Just as with software, the messaging process is primary for social media – but why do so few people get that? Having started off in tech as a database administrator and systems analyst, I’m often struck by the usefulness of software development ideas to the rather separate work of market development. Many marketers skip over the importance of a co-ordinated integration of marketing functions, while such a mistake could never be made by software people. It’s an especially severe problem in the world of social media.
In today’s world, where software involves components, processes and applications which work together in fluid, agile and unforeseeable ways, the key task for developers is to agree how the system speaks to itself. Processes need the same name; they need to be fairly self contained while leveraging as much as possible of the already-existing functionality.

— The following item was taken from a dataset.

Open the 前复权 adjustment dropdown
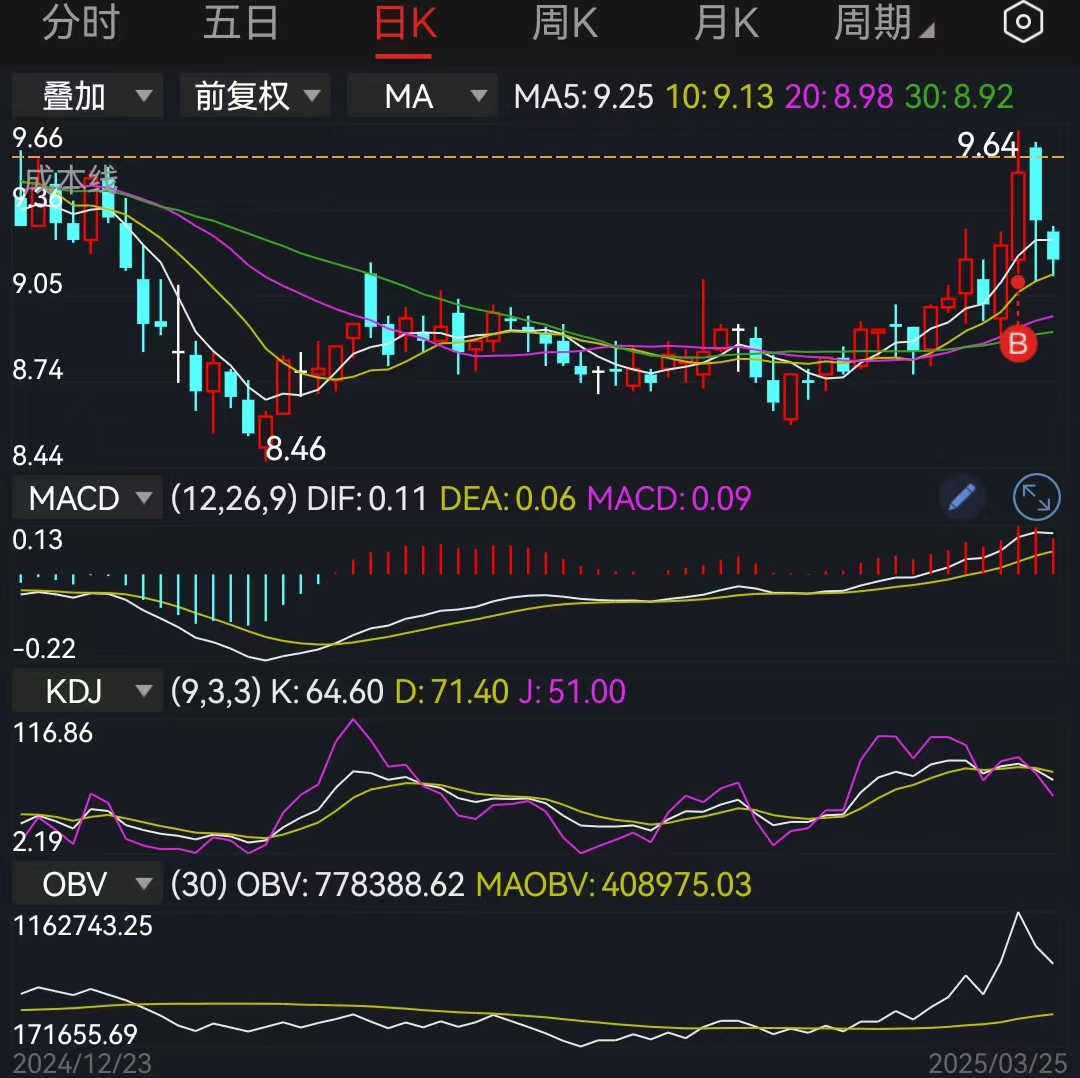1080x1078 pixels. [254, 96]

In the marketing world, there are few tech firms whose marketing has a strong infrastructure. It can be done, as the impressive global campaigns of IBM (for a smarter planet) and Fujitsu (“Human Centric Intelligent Society”) show. These campaigns integrate and leverage those companies’ strategies, outlook and brand. They are clear and comprehensible at the corporate level. They are well enough articulated to form the framework of an approach and messaging architecture which can be easily taken up and adapted by both internal business segments and external partners.

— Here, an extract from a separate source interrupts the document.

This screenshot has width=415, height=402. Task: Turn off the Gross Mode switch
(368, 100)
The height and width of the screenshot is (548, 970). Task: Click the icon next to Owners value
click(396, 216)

There are many practical advantages, including the ability to develop creative assets (copy, design, multimedia, messaging etc…) which can be developed and tested quite systematically because of the economy of scale reflected in a global roll-out. But the key advantage is that it makes the marketing process faster, better focussed and more operative.
However, for such an approach to be most beneficial, all marketing disciplines need to be able to put the strategy to work: that means the ‘top down’ responsibility to communicate internally when developing and implementing the approach has to be coupled with delegate the ‘bottom-up’ authority to implement and adapt it.
While some disciplines are more centralised (advertising, is a common example but it varies from firm to firm) social media stands out as a communications channel which is often delegated without oversight or accountability.